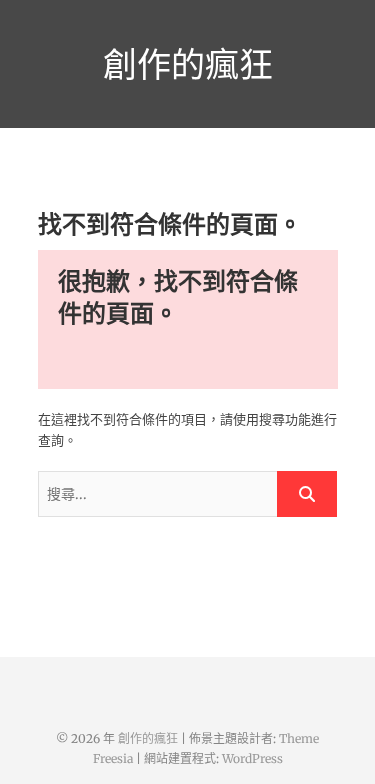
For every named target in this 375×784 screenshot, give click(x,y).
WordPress (252, 758)
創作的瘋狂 (188, 64)
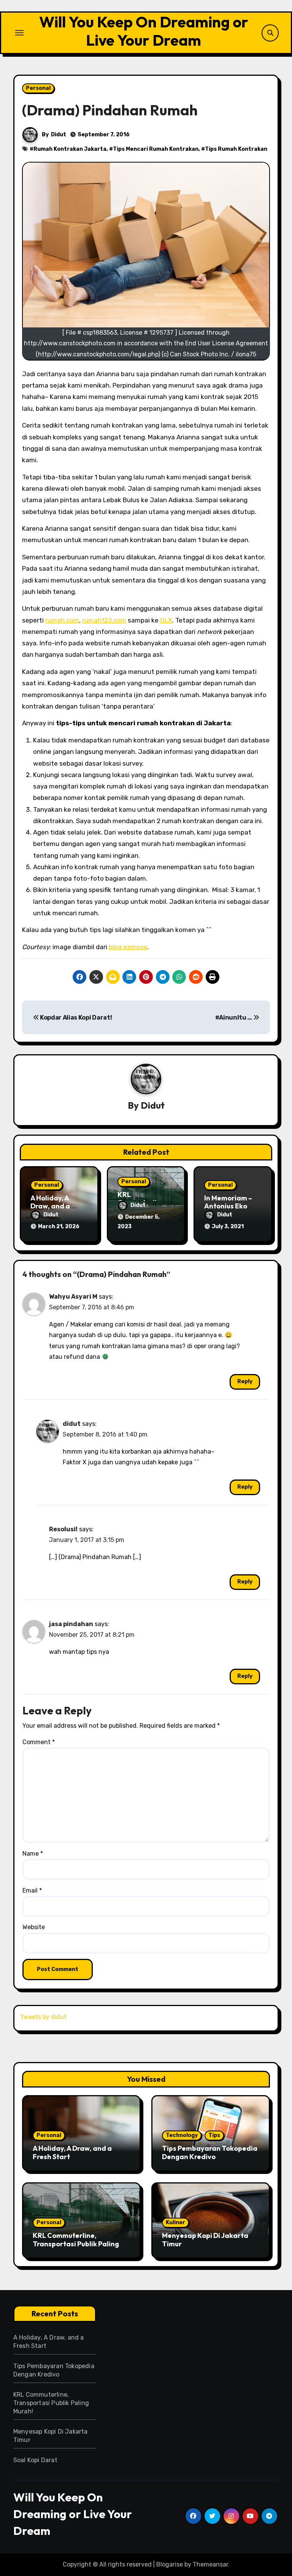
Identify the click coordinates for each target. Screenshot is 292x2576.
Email (32, 1890)
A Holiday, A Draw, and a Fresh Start (50, 1206)
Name (32, 1853)
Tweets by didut (43, 2017)
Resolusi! (63, 1529)
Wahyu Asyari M (73, 1296)
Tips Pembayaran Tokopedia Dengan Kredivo (209, 2152)
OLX (166, 620)
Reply (244, 1381)
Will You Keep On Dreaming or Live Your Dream (143, 30)
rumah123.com (104, 620)
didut (72, 1423)
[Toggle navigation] (19, 32)
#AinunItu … (234, 1017)
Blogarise (169, 2564)
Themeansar (210, 2564)
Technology (182, 2135)
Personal (38, 88)
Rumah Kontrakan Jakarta (69, 149)
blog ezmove (128, 947)
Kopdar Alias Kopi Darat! (75, 1017)
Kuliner (175, 2222)
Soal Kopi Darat (35, 2460)
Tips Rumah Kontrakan (236, 149)
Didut (58, 134)
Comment (38, 1742)
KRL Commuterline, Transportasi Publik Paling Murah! (76, 2243)
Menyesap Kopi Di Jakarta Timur (205, 2239)
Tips (214, 2135)
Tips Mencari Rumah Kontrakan (155, 149)
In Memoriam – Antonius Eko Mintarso (228, 1206)
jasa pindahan (71, 1624)
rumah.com (62, 620)
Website (33, 1927)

-------------------------

- **Directions for this task**: Everything in the listing should be copied exactly, apart from the images it holds.

- **Answer section**:
For every named target in this 375×784 screenshot, give click(x,y).
WordPress (252, 758)
創作的瘋狂 (188, 64)
Identify the click coordinates for each target. Screenshot is 292x2576.
Email (32, 1890)
A Holiday, A Draw, and a Fresh Start (50, 1206)
Name (32, 1853)
Tweets by didut (43, 2017)
Resolusi! (63, 1529)
Wahyu Asyari M (73, 1296)
Tips Pembayaran Tokopedia Dengan Kredivo (209, 2152)
OLX (166, 620)
Reply (244, 1381)
Will You Keep On Dreaming or Live Your Dream (143, 30)
rumah123.com (104, 620)
didut (72, 1423)
[Toggle navigation] (19, 32)
#AinunItu … (234, 1017)
Blogarise (169, 2564)
Themeansar (210, 2564)
Technology (182, 2135)
Personal (38, 88)
Rumah Kontrakan Jakarta (69, 149)
blog ezmove (128, 947)
Kopdar Alias Kopi Darat! (75, 1017)
Kuliner (175, 2222)
Soal Kopi Darat (35, 2460)
Tips Rumah Kontrakan (236, 149)
Didut (58, 134)
Comment (38, 1742)
KRL Commuterline, Transportasi Publik Paling Murah! (76, 2243)
Menyesap Kopi Di Jakarta Timur (205, 2239)
Tips (214, 2135)
Tips Mencari Rumah Kontrakan (155, 149)
In Memoriam – Antonius Eko Mintarso (228, 1206)
jasa pindahan (71, 1624)
rumah.com (62, 620)
Website (33, 1927)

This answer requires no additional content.